Découvert en 2007 par l’astronome suisse Michel Ory, cet astéroïde a été nommé en référence à la région picarde, à la suite d’échanges avec Pierre Barroy, physicien à l’UPJV. Une initiative qui illustre le lien entre recherche, passion du ciel et ancrage territorial, tout en offrant une visibilité inattendue à l’échelle du système solaire.
Une terre de sciences
L’attribution de ce nom s’inscrit dans une histoire scientifique ancienne. La Picardie a notamment accueilli Jean-Dominique Cassini, figure majeure de l’astronomie moderne, témoignant d’un lien ancien entre le territoire et l’exploration du ciel.

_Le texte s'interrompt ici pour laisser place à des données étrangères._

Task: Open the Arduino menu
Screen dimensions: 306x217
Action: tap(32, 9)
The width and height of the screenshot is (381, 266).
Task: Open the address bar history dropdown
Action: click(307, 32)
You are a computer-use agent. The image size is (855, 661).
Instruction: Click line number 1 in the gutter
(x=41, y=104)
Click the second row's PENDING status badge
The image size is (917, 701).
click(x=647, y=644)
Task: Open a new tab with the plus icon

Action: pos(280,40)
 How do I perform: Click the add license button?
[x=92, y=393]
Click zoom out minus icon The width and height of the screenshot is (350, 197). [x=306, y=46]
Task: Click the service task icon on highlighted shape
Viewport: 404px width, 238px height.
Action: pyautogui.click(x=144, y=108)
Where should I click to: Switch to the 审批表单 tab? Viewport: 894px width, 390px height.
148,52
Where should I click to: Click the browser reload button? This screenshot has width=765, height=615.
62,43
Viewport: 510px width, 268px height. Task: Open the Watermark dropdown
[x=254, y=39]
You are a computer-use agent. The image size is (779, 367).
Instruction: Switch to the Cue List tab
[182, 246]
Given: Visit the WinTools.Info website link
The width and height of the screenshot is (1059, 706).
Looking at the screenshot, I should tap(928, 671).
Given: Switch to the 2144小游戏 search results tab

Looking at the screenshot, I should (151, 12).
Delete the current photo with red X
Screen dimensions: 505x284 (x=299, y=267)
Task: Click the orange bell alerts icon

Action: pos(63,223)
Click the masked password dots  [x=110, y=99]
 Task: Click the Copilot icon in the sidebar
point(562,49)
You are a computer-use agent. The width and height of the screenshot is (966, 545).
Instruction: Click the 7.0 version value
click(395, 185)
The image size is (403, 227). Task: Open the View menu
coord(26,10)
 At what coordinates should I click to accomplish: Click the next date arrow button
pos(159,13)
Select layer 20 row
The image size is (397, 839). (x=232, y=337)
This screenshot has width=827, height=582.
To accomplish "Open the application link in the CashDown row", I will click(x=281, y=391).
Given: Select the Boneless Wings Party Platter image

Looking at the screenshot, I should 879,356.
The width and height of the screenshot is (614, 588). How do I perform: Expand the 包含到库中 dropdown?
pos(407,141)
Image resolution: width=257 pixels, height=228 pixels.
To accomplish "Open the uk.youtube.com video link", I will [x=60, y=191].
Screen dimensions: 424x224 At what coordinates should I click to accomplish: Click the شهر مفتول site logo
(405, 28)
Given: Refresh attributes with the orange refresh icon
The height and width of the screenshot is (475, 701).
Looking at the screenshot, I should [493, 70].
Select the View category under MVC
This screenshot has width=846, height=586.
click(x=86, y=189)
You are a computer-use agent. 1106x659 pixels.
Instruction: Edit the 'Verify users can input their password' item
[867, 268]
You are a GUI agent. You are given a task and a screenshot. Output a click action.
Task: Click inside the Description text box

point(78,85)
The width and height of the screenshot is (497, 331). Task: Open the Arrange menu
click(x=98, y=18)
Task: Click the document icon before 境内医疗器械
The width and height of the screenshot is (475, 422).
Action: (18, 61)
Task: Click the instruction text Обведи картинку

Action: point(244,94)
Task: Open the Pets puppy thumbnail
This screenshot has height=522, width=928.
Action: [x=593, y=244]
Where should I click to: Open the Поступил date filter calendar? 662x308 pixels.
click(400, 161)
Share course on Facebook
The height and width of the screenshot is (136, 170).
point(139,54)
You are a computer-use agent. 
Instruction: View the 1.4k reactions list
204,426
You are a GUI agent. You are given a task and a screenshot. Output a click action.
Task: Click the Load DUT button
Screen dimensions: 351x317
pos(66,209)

Aujourd’hui, cette dynamique se poursuit à travers l’UPJV, dont les activités de formation et de recherche irriguent l’ensemble du territoire, d’Amiens à Saint-Quentin, en passant par Beauvais, Creil ou Soissons. Par ses laboratoires et ses enseignants-chercheurs, l’université contribue activement à la production et à la diffusion des connaissances, dans de nombreux domaines scientifiques.
Ce baptême fait ainsi écho à un engagement durable : celui de faire vivre la recherche au plus près des territoires, tout en participant aux grandes dynamiques scientifiques nationales et internationales.
(402852) Picardie : une présence dans la ceinture d’astéroïdes
Classé parmi les « planètes mineures », (402852) Picardie appartient à la ceinture principale d’astéroïdes, située entre Mars et Jupiter. Comme tous les objets de cette catégorie, il orbite autour du Soleil sans répondre aux critères définissant une planète.
Sa dénomination répond à un processus précis : une fois son orbite suffisamment caractérisée, l’objet reçoit un numéro officiel. Le découvreur peut ensuite proposer un nom, validé par les instances internationales compétentes, inscrivant durablement cet objet dans la nomenclature astronomique.
(402852) Picardie rejoint ainsi d’autres astéroïdes liés à notre territoire, comme (5231) Verne, en hommage à Jules Verne, ou encore (12100) Amiens.
Une manière de relier science, patrimoine et imaginaire, tout en inscrivant durablement la Picardie – et l’UPJV – dans la carte du ciel.